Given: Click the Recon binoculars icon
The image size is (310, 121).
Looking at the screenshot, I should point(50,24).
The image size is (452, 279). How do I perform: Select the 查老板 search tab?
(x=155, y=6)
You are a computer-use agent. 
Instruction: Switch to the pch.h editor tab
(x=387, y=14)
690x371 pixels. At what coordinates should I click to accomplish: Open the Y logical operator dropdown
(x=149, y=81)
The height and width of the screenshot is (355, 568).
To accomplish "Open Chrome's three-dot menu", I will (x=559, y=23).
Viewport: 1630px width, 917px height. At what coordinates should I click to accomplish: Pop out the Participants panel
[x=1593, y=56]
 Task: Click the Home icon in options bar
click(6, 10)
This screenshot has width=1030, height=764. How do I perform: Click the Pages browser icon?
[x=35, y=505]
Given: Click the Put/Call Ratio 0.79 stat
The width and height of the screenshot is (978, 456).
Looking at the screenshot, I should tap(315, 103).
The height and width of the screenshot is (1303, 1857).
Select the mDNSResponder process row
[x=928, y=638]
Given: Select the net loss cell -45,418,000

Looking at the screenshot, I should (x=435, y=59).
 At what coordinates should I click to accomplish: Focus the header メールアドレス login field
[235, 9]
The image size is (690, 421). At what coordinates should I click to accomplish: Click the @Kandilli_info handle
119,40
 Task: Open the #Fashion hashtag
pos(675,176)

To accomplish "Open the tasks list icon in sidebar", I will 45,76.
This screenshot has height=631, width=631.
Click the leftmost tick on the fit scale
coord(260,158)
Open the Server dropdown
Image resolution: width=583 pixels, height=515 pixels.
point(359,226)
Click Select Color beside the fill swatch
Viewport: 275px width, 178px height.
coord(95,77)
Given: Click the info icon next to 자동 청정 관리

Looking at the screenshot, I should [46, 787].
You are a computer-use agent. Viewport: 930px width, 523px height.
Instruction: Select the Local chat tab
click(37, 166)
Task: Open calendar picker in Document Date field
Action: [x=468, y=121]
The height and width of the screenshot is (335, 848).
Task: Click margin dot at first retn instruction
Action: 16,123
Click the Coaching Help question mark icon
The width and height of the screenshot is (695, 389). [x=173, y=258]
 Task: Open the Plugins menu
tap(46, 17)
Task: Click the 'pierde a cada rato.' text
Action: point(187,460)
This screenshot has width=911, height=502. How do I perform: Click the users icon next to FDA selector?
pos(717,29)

※

▶ **What is expected**:
Please format the entries above as a Markdown table with the columns "Row" and "Line," numbering each non-blank line and skipping blank ones.

▶ **Result**:
| Row | Line |
|---|---|
| 1 | Given: Click the Recon binoculars icon |
| 2 | The image size is (310, 121). |
| 3 | Looking at the screenshot, I should point(50,24). |
| 4 | The image size is (452, 279). How do I perform: Select the 查老板 search tab? |
| 5 | (x=155, y=6) |
| 6 | You are a computer-use agent.  |
| 7 | Instruction: Switch to the pch.h editor tab |
| 8 | (x=387, y=14) |
| 9 | 690x371 pixels. At what coordinates should I click to accomplish: Open the Y logical operator dropdown |
| 10 | (x=149, y=81) |
| 11 | The height and width of the screenshot is (355, 568). |
| 12 | To accomplish "Open Chrome's three-dot menu", I will (x=559, y=23). |
| 13 | Viewport: 1630px width, 917px height. At what coordinates should I click to accomplish: Pop out the Participants panel |
| 14 | [x=1593, y=56] |
| 15 |  Task: Click the Home icon in options bar |
| 16 | click(6, 10) |
| 17 | This screenshot has width=1030, height=764. How do I perform: Click the Pages browser icon? |
| 18 | [x=35, y=505] |
| 19 | Given: Click the Put/Call Ratio 0.79 stat |
| 20 | The width and height of the screenshot is (978, 456). |
| 21 | Looking at the screenshot, I should tap(315, 103). |
| 22 | The height and width of the screenshot is (1303, 1857). |
| 23 | Select the mDNSResponder process row |
| 24 | [x=928, y=638] |
| 25 | Given: Select the net loss cell -45,418,000 |
| 26 | Looking at the screenshot, I should (x=435, y=59). |
| 27 |  At what coordinates should I click to accomplish: Focus the header メールアドレス login field |
| 28 | [235, 9] |
| 29 | The image size is (690, 421). At what coordinates should I click to accomplish: Click the @Kandilli_info handle |
| 30 | 119,40 |
| 31 |  Task: Open the #Fashion hashtag |
| 32 | pos(675,176) |
| 33 | To accomplish "Open the tasks list icon in sidebar", I will 45,76. |
| 34 | This screenshot has height=631, width=631. |
| 35 | Click the leftmost tick on the fit scale |
| 36 | coord(260,158) |
| 37 | Open the Server dropdown |
| 38 | Image resolution: width=583 pixels, height=515 pixels. |
| 39 | point(359,226) |
| 40 | Click Select Color beside the fill swatch |
| 41 | Viewport: 275px width, 178px height. |
| 42 | coord(95,77) |
| 43 | Given: Click the info icon next to 자동 청정 관리 |
| 44 | Looking at the screenshot, I should [46, 787]. |
| 45 | You are a computer-use agent. Viewport: 930px width, 523px height. |
| 46 | Instruction: Select the Local chat tab |
| 47 | click(37, 166) |
| 48 | Task: Open calendar picker in Document Date field |
| 49 | Action: [x=468, y=121] |
| 50 | The height and width of the screenshot is (335, 848). |
| 51 | Task: Click margin dot at first retn instruction |
| 52 | Action: 16,123 |
| 53 | Click the Coaching Help question mark icon |
| 54 | The width and height of the screenshot is (695, 389). [x=173, y=258] |
| 55 |  Task: Open the Plugins menu |
| 56 | tap(46, 17) |
| 57 | Task: Click the 'pierde a cada rato.' text |
| 58 | Action: point(187,460) |
| 59 | This screenshot has width=911, height=502. How do I perform: Click the users icon next to FDA selector? |
| 60 | pos(717,29) |